Exercise goal :: Copy, from the entries below, each line in which the string "section" appears.

========================================

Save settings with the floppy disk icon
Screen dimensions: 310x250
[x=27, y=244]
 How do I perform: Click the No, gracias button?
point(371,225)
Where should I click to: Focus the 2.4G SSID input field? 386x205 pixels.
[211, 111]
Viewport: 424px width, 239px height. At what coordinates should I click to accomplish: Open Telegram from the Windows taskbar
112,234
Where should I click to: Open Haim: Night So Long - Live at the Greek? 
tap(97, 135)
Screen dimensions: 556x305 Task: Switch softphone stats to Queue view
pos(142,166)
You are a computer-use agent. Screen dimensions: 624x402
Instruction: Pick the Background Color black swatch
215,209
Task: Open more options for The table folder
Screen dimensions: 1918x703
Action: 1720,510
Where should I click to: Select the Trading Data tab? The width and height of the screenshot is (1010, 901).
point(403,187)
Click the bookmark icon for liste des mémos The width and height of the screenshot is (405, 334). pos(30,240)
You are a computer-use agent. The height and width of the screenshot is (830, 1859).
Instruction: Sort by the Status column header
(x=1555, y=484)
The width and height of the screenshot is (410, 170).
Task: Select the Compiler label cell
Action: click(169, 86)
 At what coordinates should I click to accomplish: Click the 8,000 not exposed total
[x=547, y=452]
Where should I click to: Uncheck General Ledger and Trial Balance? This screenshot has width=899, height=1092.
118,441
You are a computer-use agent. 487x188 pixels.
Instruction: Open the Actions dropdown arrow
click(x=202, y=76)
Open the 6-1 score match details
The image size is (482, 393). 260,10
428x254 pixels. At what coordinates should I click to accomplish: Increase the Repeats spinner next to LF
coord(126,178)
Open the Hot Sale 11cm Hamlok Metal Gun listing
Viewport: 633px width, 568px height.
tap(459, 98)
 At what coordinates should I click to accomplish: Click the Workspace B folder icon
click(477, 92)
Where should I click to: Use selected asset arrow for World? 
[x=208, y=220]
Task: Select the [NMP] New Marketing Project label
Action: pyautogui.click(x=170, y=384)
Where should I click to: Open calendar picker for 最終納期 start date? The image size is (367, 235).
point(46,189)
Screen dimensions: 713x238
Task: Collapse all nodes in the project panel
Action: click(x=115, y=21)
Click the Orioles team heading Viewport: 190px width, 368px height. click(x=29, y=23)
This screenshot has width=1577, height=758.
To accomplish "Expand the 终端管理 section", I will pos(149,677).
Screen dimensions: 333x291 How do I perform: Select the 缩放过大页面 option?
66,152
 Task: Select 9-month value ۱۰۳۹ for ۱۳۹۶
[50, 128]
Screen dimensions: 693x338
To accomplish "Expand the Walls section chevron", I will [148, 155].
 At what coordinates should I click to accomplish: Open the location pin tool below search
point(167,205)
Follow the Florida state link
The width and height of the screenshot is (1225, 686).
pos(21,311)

========================================

Task answer ::
To accomplish "Expand the 终端管理 section", I will pos(149,677).
To accomplish "Expand the Walls section chevron", I will [148, 155].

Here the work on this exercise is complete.